In a paper published on Wednesday in Science Translational Medicine, the researchers described sequencing the germline exomes of 77 SCLC patients and 10 extrapulmonary small cell cancer (EPSCC) patients in order to assess the extent of inherited susceptibility to SCLC. Looking at 607 genes, they discovered 42 deleterious variants in 35 cancer-predisposition genes among 43.7 percent of patients. These findings were then validated in an independent cohort of 79 SCLC patients.
The investigators observed loss of heterozygosity in three of 14 (21.4 percent) tumors, and the identification of the variants influenced medical management and testing of family members in nine (10.3 percent) patients.
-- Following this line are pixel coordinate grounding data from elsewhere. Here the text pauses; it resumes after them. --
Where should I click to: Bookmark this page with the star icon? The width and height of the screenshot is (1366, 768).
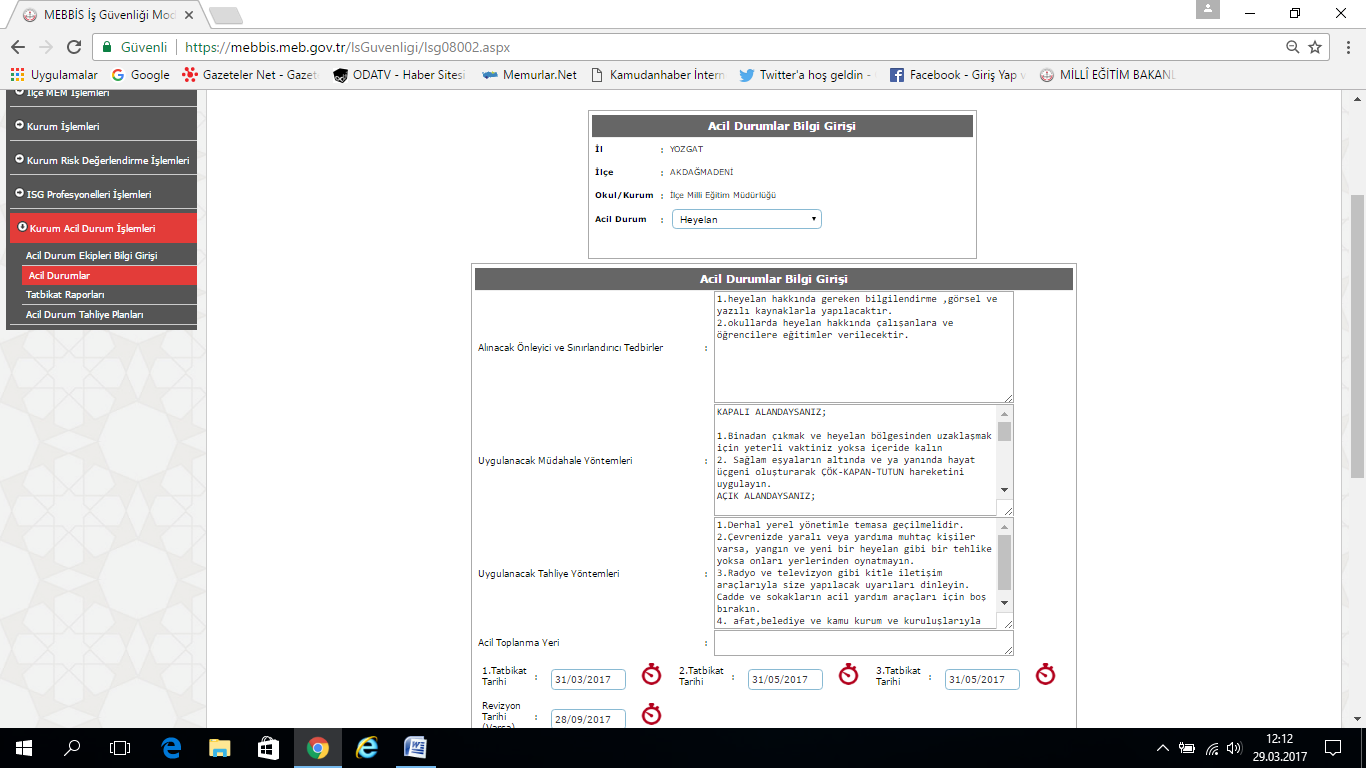(x=1315, y=47)
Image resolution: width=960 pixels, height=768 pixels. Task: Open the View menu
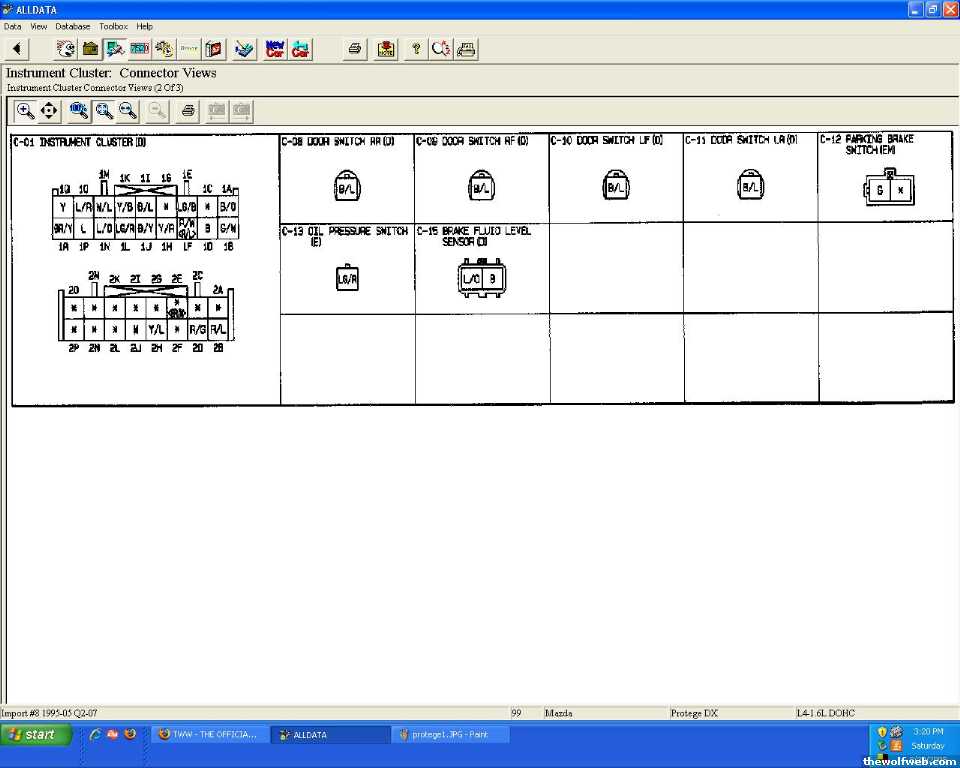coord(39,26)
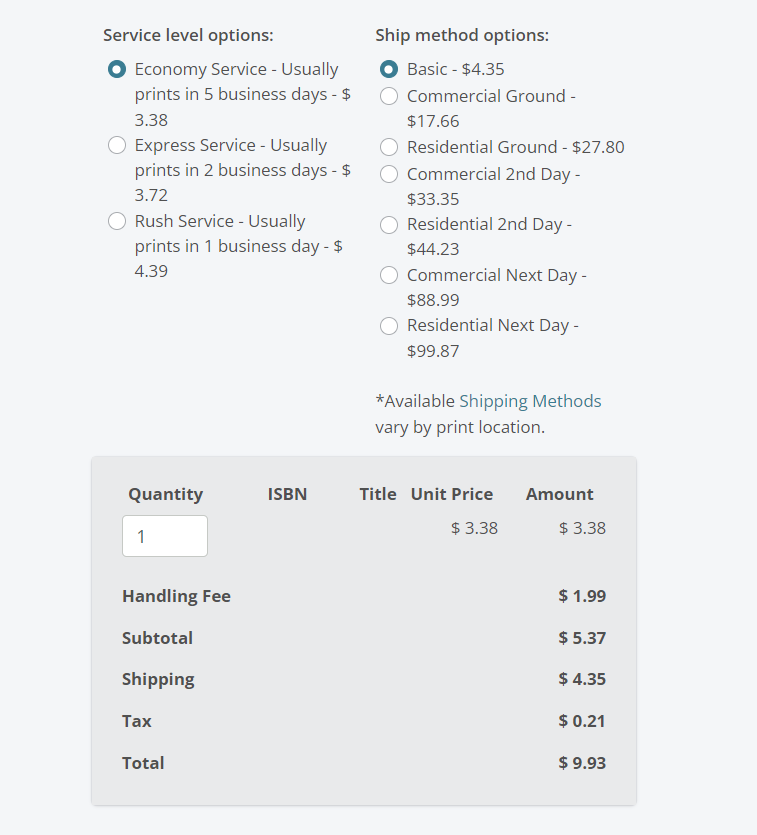Select the Basic ship method

[x=388, y=70]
Further, they said, unselected patients with SCLC were more likely to carry germline RAD51D, CHEK1, BRCA2, and MUTYH pathogenic variants than healthy controls, and germline genotype was significantly associated with the likelihood of a first-degree relative with cancer or lung cancer, as well as longer recurrence-free survival after platinum-based chemotherapy.
Senior author and NCI researcher Anish Thomas said the study had two overarching implications — one related to treatment and the other to how SCLC etiology was viewed historically. "For decades now, patients with SCLC are treated with a one-size-fits-all approach, with the same uniform treatments for all patients at diagnosis and relapse, with predictably disappointing results," he wrote in an email. "The germline genotype could provide personalized treatment options for a small but important fraction of SCLC patients."
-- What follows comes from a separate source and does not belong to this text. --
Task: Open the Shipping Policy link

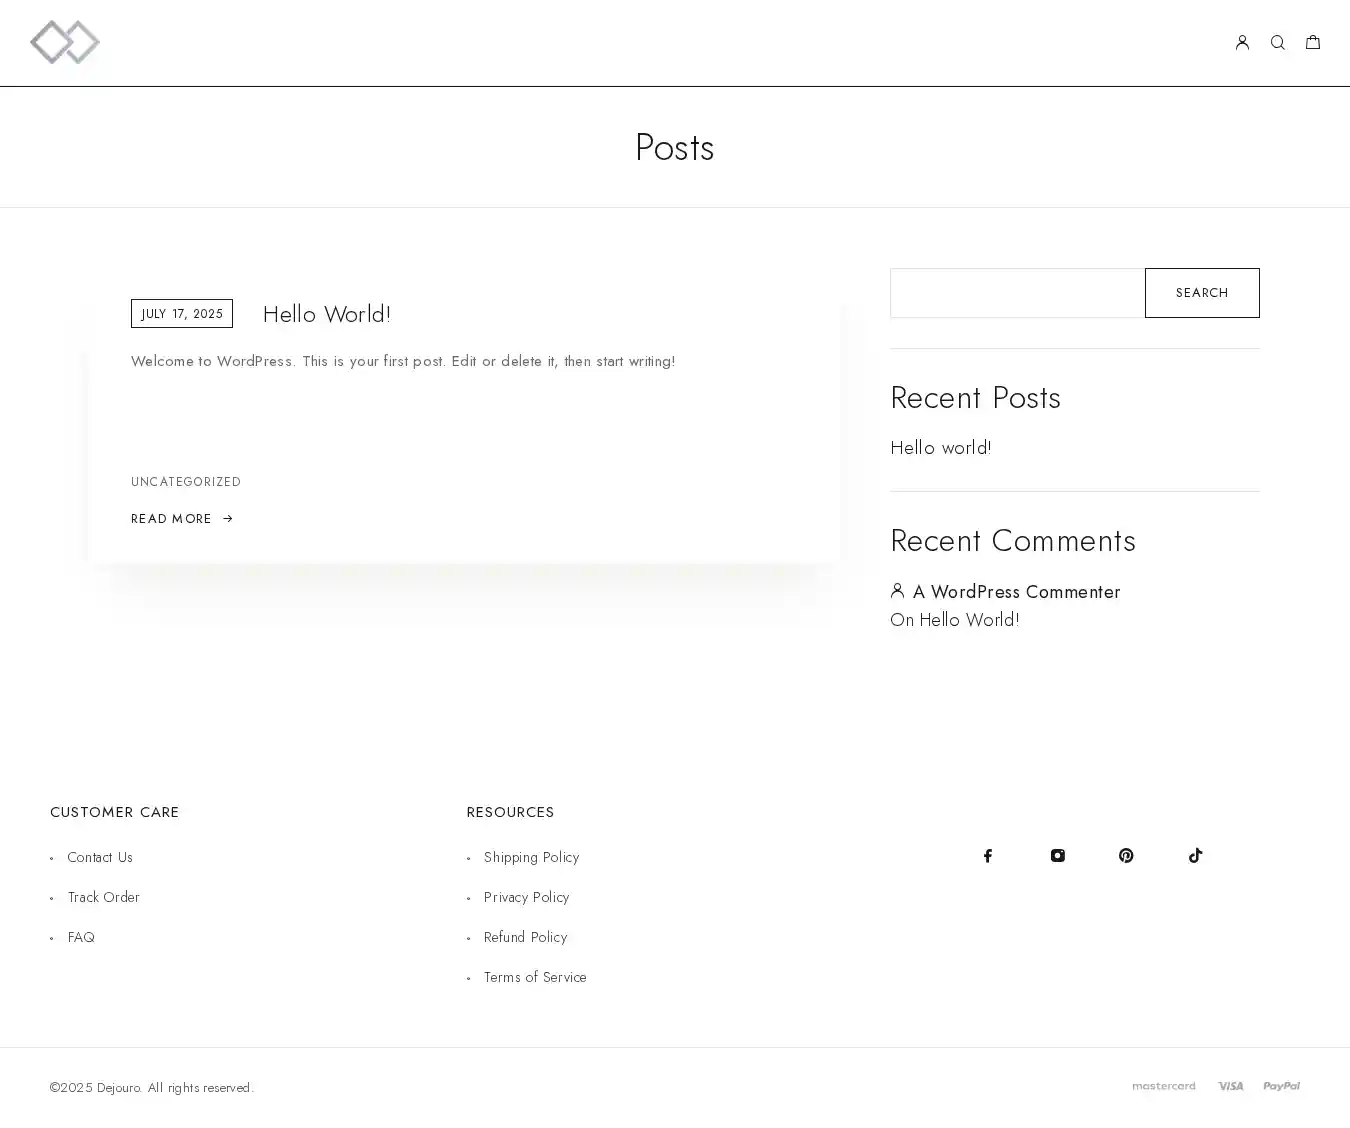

Further, the data suggested that the view of this disease as being entirely tobacco-related will have to be rethought, as the germline genotype seems to play an important role in the formation of SCLC tumors. "Germline testing of family members of SCLC patients who harbor a cancer-predisposing germline mutation could potentially save thousands of lives through screening and prophylactic measures aimed at the cancers associated with those inherited mutations," Thomas said.
To explore the genetic basis of SCLC and EPSCC and to identify candidate susceptibility genes, the researchers sequenced the exomes of 87 unselected patients and compared the frequency of pathogenic germline variants with 53,105 cancer-free non-Finnish European individuals from the Exome Aggregation Consortium (ExAC) cohort. Most of the patients were current or former smokers, but eight were never-smokers, three of whom had non-lung primary sites. When the researchers conducted in-depth manual analyses of variants in 607 genes, they identified 1,131 non-silent variants, of which six were deemed to be pathogenic, 45 likely pathogenic, 880 of uncertain significance, and 200 benign or likely benign. After excluding variants in non-cancer genes, a total of 42 pathogenic or likely pathogenic variants were identified in 35 genes. Most of the commonly mutated genes were related to DNA repair, and the remaining genes were involved in growth factor receptor, cell cycle, Wnt, transporter, DNA methylation, and other pathways, the researchers said.
In the entire cohort, a total of 38 patients (43.7 percent) carried pathogenic or likely pathogenic germline variants in 35 cancer predisposition genes. Three patients had more than one pathogenic germline variant. On the basis of a secondary review by a cancer geneticist, the germline genotype of nine patients influenced their medical management and testing of at-risk family members. Further, 11.5 percent of patients in the cohort had deleterious variants in genes recommended by ACMG for secondary findings, 10.3 percent of patients had deleterious variants in 24 ACMG-defined cancer genes, and 19.5 percent of patients had pathogenic variants in a panel of 77 cancer predisposition genes.
Specifically, the researchers found, inherited loss-of-function mutations in RAD51D, CHEK1, and BRCA2, which are DNA repair genes, were more frequent in the SCLC patients than in controls.
"Germline genotype was associated with favorable outcomes to DNA-damaging chemotherapies. These findings demonstrate that SCLC carcinogenesis is not only driven by tobacco exposure but may also be influenced by the germline genetic background," the authors wrote. "Our results define a subgroup of patients with SCLC in whom the germline genotype may inform prognosis and the choice of targeted therapies."